All_Spam_to question

["Daniel A. de Araujo" <da...@itautec-philco.com.br>]

Hi,

We are having a problem using the all_spam_to option.
When a message is sent to a list of users and at CCO field has a user
included at all_spam_to option, ALL users listed in the message, not only
the white-listed user will receive it.
Its very bad, because a Spammer who knows that a xxx@ user is white-listed
can bypass the Anti-Spam system.

Any ideias how to solve this ?


           Best Regards,
       Daniel Ayres de Araujo


As informações existentes nessa mensagem e nos arquivos anexados são para uso restrito, sendo seu sigilo protegido por lei. Caso não seja destinatário, saiba que leitura, divulgação ou cópia são proibidas.Favor apagar as informações e notificar o remetente. O uso impróprio será tratado conforme as normas da empresa e a legislação em vigor.

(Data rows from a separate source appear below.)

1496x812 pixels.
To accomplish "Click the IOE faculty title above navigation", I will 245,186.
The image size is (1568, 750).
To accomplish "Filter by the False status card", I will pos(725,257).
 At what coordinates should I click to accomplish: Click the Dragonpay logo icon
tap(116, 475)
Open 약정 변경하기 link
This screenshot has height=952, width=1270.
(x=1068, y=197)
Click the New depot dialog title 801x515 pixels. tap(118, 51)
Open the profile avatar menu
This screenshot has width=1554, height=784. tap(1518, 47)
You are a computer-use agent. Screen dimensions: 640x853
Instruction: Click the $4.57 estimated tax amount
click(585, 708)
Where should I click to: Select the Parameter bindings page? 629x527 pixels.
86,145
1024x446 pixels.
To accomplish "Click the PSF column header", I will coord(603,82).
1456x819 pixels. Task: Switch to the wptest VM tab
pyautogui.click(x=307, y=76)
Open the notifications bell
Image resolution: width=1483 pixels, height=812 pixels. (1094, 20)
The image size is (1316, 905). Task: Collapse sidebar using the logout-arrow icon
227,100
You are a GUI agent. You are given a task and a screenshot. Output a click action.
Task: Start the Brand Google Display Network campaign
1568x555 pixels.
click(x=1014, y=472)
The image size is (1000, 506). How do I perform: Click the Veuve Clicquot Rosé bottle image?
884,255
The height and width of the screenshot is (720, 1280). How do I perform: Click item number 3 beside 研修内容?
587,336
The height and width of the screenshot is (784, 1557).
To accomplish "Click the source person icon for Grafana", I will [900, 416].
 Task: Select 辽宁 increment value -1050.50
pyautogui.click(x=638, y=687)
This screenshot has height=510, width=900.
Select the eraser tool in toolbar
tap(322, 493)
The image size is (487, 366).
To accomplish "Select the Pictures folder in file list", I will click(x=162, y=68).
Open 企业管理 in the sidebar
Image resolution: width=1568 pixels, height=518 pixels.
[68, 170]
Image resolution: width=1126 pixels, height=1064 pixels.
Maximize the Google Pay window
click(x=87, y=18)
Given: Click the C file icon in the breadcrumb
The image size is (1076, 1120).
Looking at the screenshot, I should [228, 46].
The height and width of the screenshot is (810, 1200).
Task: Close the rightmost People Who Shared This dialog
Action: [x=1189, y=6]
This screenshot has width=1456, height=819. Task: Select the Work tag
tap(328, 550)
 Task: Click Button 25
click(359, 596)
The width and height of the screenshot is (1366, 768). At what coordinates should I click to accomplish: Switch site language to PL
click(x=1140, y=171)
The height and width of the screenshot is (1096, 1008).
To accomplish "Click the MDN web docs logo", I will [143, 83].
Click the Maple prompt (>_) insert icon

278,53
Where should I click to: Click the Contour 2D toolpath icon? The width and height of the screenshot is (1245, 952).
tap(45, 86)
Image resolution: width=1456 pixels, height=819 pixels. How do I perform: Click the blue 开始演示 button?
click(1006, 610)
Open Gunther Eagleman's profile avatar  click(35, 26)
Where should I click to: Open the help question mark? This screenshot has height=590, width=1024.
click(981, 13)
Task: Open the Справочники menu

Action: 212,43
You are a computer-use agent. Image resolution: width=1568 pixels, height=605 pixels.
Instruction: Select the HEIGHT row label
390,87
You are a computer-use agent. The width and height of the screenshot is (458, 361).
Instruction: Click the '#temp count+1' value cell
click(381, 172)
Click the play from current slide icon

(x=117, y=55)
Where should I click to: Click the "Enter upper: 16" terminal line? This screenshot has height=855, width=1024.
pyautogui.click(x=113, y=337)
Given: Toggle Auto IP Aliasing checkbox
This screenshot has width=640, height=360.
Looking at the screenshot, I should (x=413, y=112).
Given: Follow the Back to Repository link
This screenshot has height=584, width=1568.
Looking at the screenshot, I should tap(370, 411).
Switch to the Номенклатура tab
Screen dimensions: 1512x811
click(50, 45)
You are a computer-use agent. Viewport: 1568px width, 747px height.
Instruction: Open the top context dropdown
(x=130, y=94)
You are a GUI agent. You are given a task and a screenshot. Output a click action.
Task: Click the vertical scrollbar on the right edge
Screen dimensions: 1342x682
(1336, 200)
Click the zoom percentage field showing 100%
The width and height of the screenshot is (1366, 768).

The information contained in this message and in the attached files are restricted and its confidentiality protected by law. In case you are not the addressed, be aware that the reading, spreading and copy of this message is unauthorized. Please, delete this message and notify the sender. The improper use of this information will be treated according to the company's internal rules and legal laws.

Re: RES: All_Spam_to question

[Matt Kettler <mk...@evi-inc.com>]

At 12:01 PM 10/7/2004, Daniel A. de Araujo wrote:
>Matt :
>
>I use the postfix(MTA)+ amavisd+ S.Assassin solution. If I understood what
>you wrote its impossible to block it (based in my solution), is it ?

Pretty much. Unless amavisd has some clever tricks up it's sleeve to split 
the message into multiple pieces. (it might, check with somone who uses 
amavis).


>Ps. If your answer is yes; could we consider it a S.Assassin?s flaw ?

No. You can't call that a SA flaw. You can call it a limitation of the 
method you choose to use to call SA. If you called SA in a different 
manner, this would be more easily handled.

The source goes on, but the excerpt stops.